**What is required**
Everything in the data below is left aside except the lines from the one containing "Click the back arrow icon The" through the one containing "Given: Open oculars configuration wrench icon"; repeat those exactly.

[[ Record excerpts open ]]

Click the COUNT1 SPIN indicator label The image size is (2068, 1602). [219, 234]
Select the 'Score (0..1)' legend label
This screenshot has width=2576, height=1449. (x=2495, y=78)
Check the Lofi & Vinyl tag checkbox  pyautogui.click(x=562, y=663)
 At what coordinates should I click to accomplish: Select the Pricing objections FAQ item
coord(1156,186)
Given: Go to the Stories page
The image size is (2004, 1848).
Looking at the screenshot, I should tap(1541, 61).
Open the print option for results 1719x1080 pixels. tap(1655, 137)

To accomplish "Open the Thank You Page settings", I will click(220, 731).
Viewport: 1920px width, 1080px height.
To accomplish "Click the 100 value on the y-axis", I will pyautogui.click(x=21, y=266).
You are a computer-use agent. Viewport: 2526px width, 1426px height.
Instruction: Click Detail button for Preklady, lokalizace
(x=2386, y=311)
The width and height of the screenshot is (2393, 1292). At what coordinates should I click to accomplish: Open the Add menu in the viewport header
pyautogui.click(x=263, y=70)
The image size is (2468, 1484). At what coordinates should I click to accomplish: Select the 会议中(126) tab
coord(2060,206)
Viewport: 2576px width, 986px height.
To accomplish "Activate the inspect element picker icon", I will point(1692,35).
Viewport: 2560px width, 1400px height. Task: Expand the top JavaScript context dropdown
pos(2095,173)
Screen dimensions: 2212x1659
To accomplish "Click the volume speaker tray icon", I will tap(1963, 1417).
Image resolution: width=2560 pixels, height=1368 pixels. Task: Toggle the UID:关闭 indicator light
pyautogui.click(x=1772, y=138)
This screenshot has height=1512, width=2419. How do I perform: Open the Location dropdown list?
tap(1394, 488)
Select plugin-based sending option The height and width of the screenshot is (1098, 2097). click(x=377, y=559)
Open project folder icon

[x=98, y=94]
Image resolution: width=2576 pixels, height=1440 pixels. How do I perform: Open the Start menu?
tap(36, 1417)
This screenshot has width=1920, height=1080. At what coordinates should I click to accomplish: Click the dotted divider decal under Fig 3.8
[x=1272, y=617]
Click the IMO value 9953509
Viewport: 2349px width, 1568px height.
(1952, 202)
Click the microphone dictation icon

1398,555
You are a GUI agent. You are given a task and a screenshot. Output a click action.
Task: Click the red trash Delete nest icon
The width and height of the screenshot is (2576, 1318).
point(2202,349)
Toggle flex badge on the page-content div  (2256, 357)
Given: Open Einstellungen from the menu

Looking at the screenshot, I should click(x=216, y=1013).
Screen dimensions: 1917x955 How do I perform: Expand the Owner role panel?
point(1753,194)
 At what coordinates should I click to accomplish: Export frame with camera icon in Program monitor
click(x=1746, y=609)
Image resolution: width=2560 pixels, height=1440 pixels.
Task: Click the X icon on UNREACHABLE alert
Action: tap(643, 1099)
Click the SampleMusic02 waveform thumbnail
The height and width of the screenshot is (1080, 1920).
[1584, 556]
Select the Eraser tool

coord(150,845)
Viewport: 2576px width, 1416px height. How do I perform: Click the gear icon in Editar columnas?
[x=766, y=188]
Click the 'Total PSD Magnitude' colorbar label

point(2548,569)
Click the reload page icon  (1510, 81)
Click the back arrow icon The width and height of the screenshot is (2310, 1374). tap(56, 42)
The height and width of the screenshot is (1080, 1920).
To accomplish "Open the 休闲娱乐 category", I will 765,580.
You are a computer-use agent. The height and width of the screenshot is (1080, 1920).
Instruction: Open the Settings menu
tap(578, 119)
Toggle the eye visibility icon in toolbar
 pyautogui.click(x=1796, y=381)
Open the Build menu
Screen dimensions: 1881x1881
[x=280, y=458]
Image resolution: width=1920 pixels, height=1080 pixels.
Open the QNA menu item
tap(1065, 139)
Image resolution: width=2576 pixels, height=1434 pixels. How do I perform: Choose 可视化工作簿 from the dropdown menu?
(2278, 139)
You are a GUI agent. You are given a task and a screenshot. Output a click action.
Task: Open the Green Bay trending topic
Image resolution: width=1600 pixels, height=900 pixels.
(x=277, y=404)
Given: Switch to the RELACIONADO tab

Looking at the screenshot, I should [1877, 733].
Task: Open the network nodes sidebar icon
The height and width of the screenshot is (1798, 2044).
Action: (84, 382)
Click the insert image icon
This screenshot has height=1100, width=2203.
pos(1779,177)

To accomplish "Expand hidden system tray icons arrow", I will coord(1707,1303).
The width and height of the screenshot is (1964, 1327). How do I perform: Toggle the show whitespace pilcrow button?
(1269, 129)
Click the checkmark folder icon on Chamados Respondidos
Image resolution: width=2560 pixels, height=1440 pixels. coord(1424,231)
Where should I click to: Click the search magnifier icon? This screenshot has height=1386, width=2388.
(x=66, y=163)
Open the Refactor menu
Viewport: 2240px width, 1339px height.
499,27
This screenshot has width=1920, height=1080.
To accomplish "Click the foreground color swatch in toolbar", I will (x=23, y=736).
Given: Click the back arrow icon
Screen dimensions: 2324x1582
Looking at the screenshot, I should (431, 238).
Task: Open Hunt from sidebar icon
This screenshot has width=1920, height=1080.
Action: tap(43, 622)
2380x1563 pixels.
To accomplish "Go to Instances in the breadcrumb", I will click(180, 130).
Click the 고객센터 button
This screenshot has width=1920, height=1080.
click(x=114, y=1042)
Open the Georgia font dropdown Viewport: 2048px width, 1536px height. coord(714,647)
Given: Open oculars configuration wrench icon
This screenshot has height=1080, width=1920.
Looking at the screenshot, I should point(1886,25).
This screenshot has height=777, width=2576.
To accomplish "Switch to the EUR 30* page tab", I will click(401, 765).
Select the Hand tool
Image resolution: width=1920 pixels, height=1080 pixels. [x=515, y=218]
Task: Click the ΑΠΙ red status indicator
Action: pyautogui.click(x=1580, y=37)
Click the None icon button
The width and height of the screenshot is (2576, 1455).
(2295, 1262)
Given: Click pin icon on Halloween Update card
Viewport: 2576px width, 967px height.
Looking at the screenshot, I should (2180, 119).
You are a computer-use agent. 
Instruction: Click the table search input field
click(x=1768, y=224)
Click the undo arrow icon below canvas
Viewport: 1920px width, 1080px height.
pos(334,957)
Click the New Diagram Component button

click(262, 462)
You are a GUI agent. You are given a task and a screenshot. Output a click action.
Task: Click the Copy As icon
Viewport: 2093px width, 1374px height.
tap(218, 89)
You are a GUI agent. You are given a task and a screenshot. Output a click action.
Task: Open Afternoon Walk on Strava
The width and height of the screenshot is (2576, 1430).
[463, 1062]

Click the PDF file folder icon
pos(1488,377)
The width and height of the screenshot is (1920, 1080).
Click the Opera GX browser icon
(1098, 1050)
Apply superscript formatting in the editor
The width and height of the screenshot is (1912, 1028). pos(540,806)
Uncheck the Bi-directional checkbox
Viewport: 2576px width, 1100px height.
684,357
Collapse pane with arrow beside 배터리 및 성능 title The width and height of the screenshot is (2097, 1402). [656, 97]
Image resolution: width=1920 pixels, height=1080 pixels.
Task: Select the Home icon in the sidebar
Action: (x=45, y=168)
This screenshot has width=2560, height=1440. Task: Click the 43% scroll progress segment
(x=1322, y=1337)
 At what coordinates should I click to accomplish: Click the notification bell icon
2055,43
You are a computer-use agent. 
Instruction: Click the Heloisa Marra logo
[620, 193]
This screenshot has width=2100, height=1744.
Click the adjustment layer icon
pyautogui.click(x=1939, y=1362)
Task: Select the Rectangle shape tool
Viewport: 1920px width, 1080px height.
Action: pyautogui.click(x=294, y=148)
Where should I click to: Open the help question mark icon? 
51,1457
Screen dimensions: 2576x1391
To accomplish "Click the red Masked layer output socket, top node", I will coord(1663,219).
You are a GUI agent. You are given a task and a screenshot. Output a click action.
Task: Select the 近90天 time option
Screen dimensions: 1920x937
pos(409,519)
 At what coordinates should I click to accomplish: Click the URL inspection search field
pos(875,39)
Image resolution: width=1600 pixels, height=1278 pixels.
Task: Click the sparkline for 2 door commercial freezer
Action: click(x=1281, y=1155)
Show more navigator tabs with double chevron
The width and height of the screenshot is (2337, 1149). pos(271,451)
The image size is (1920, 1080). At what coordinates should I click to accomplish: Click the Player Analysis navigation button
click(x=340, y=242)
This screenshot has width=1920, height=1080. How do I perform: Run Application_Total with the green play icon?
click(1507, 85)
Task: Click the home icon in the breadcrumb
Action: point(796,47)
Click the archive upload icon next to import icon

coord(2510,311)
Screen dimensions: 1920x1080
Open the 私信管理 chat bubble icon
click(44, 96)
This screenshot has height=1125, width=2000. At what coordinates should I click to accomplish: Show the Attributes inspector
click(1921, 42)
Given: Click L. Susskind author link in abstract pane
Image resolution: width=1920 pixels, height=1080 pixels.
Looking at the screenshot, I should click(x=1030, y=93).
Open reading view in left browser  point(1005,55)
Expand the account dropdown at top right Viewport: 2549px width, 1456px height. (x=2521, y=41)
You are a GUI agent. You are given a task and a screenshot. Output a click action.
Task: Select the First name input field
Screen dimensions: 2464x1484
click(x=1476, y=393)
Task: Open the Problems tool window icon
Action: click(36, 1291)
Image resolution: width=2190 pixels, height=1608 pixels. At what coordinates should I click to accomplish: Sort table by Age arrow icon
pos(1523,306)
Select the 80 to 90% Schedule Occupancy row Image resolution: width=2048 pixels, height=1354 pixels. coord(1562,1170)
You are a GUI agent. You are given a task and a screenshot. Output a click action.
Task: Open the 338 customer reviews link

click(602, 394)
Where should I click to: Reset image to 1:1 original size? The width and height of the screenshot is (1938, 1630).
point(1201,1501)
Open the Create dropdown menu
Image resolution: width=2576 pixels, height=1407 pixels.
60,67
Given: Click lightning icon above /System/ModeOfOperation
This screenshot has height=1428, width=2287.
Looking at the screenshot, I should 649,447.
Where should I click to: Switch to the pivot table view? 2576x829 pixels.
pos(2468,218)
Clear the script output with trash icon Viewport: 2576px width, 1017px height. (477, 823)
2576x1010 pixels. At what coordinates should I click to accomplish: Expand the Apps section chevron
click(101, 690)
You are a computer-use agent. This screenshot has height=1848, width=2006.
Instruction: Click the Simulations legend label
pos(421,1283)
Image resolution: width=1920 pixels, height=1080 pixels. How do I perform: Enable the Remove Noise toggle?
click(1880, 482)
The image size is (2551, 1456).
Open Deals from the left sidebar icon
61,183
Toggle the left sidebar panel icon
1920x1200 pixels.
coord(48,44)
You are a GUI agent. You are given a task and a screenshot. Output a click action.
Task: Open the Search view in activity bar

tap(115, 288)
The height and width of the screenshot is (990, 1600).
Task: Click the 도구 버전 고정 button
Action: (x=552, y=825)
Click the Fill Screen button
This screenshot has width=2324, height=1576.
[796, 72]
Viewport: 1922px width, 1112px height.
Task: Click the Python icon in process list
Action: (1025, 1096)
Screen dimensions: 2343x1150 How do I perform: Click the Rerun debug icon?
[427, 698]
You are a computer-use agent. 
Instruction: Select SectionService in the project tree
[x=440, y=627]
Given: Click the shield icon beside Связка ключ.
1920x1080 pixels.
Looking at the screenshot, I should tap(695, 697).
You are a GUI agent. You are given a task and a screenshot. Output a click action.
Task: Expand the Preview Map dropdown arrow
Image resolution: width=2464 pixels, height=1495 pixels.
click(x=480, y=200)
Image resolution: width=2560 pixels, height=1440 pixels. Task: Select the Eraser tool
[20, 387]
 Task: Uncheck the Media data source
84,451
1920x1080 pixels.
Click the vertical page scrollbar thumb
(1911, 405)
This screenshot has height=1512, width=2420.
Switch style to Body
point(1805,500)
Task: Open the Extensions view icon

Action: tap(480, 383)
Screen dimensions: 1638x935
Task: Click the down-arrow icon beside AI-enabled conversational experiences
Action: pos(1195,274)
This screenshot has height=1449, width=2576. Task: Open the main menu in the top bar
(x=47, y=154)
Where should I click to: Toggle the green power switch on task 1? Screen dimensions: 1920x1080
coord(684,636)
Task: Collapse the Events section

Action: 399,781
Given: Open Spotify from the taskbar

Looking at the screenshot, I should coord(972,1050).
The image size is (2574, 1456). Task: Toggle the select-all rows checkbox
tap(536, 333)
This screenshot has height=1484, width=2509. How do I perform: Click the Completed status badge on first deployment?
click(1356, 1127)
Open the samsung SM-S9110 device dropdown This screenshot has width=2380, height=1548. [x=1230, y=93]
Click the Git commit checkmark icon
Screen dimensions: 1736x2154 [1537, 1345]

[[ Record excerpts closed ]]

**Answer area**
Click the back arrow icon The width and height of the screenshot is (2310, 1374). tap(56, 42)
The height and width of the screenshot is (1080, 1920).
To accomplish "Open the 休闲娱乐 category", I will 765,580.
You are a computer-use agent. The height and width of the screenshot is (1080, 1920).
Instruction: Open the Settings menu
tap(578, 119)
Toggle the eye visibility icon in toolbar
 pyautogui.click(x=1796, y=381)
Open the Build menu
Screen dimensions: 1881x1881
[x=280, y=458]
Image resolution: width=1920 pixels, height=1080 pixels.
Open the QNA menu item
tap(1065, 139)
Image resolution: width=2576 pixels, height=1434 pixels. How do I perform: Choose 可视化工作簿 from the dropdown menu?
(2278, 139)
You are a GUI agent. You are given a task and a screenshot. Output a click action.
Task: Open the Green Bay trending topic
Image resolution: width=1600 pixels, height=900 pixels.
(x=277, y=404)
Given: Switch to the RELACIONADO tab

Looking at the screenshot, I should [1877, 733].
Task: Open the network nodes sidebar icon
The height and width of the screenshot is (1798, 2044).
Action: (84, 382)
Click the insert image icon
This screenshot has height=1100, width=2203.
pos(1779,177)

To accomplish "Expand hidden system tray icons arrow", I will coord(1707,1303).
The width and height of the screenshot is (1964, 1327). How do I perform: Toggle the show whitespace pilcrow button?
(1269, 129)
Click the checkmark folder icon on Chamados Respondidos
Image resolution: width=2560 pixels, height=1440 pixels. coord(1424,231)
Where should I click to: Click the search magnifier icon? This screenshot has height=1386, width=2388.
(x=66, y=163)
Open the Refactor menu
Viewport: 2240px width, 1339px height.
499,27
This screenshot has width=1920, height=1080.
To accomplish "Click the foreground color swatch in toolbar", I will (x=23, y=736).
Given: Click the back arrow icon
Screen dimensions: 2324x1582
Looking at the screenshot, I should (431, 238).
Task: Open Hunt from sidebar icon
This screenshot has width=1920, height=1080.
Action: tap(43, 622)
2380x1563 pixels.
To accomplish "Go to Instances in the breadcrumb", I will click(180, 130).
Click the 고객센터 button
This screenshot has width=1920, height=1080.
click(x=114, y=1042)
Open the Georgia font dropdown Viewport: 2048px width, 1536px height. coord(714,647)
Given: Open oculars configuration wrench icon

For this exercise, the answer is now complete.